There are better and worse mortals. The real cads, bounders, opportunists, swindlers, and demagogues should be thrown out, and better mortals brought in. But no election can take the place of the need of a real savior, someone who’s aiming at the root of the problem in our hearts rather than merely trimming the executive, legislative, and judicial branches of our government.

So, there is a little bit of Advent left, a little bit of time remaining that we may turn away from politics, shutting out its bloomin’ buzzing chatter and confusion, and turn our minds and hearts toward the Silent Night, the approaching night in the darkest time of our year when the light of the true Messiah—the one who comes to save us from our sins, not somebody else’s sins—flashed forth over two millennia ago in an Empire and a world full of just as much corruption, disappointment, crass opportunism, greed, malice, and stupidity as the world we now feel threatening us.

The messianic title of Jesus Christ as “king of kings” is actually quite old, going all the way back, at least, to 13th century BC Assyria.
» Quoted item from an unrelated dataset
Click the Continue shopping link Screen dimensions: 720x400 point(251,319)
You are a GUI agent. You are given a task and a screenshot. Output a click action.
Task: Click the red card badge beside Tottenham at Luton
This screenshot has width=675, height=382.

In the Bible, Daniel applies it to Nebuchadnezzar (Dan 2:37), and Revelation, we hear Christ called “Lord of lords and King of kings” (17:14), a phrase seared into our minds by Handel’s glorious Messiah.

Let’s take a moment to reflect on this title. This Christ, who receives the title last of all, is the same one who declared “My kingdom is not of this world” (John 18:36).

In his title “King of kings” and his declaration “My kingdom is not of this world” we have the end of kingship—in both senses of “end.” In being declared King of kings, Christ is being proclaimed as the one king that all kingship was aiming at but failed to achieve—the righteous king, the great and loving shepherd, the incorruptible judge, the union of divine power and divine wisdom, the kiss of justice and mercy. He is the king humanity has been yearning for but never gets.

In a way, our yearning for a savior king—and even a savior president—is a good thing. It is a sign that we know we need a savior, that only a king who contains the greatest power, greatest desire for justice, greatest wisdom, greatest mercy can truly and finally solve our problems.

But there’s another sense of “end” in Christ’s title “King of kings,” a sense fully revealed in his solemn words to Pontius Pilate, “My kingdom is not of this world.” Here, all merely political hope in kings—or presidents—has been cut off at the roots. Our world is somehow so deeply perturbed by sin that the King of kings has set his kingdom in another. All that we truly aim for, hope for, in merely human political rule is sadly and ultimately misplaced. By declaring that his kingdom was not of this world, Jesus was cutting off all hope for political utopianism.

Of course, that doesn’t mean that we should let things go to political, economic, moral, and social pot, that we should just give up on this world and start packing the whole mess in a handbasket addressed “To Hell.” We are caught in the paradoxical position—a command by that King of kings—that we must do everything we can to fix the problems of this world, even while we know that the ultimate fix is not of this world. Only then will we be permitted to enter the kingdom of the King of kings.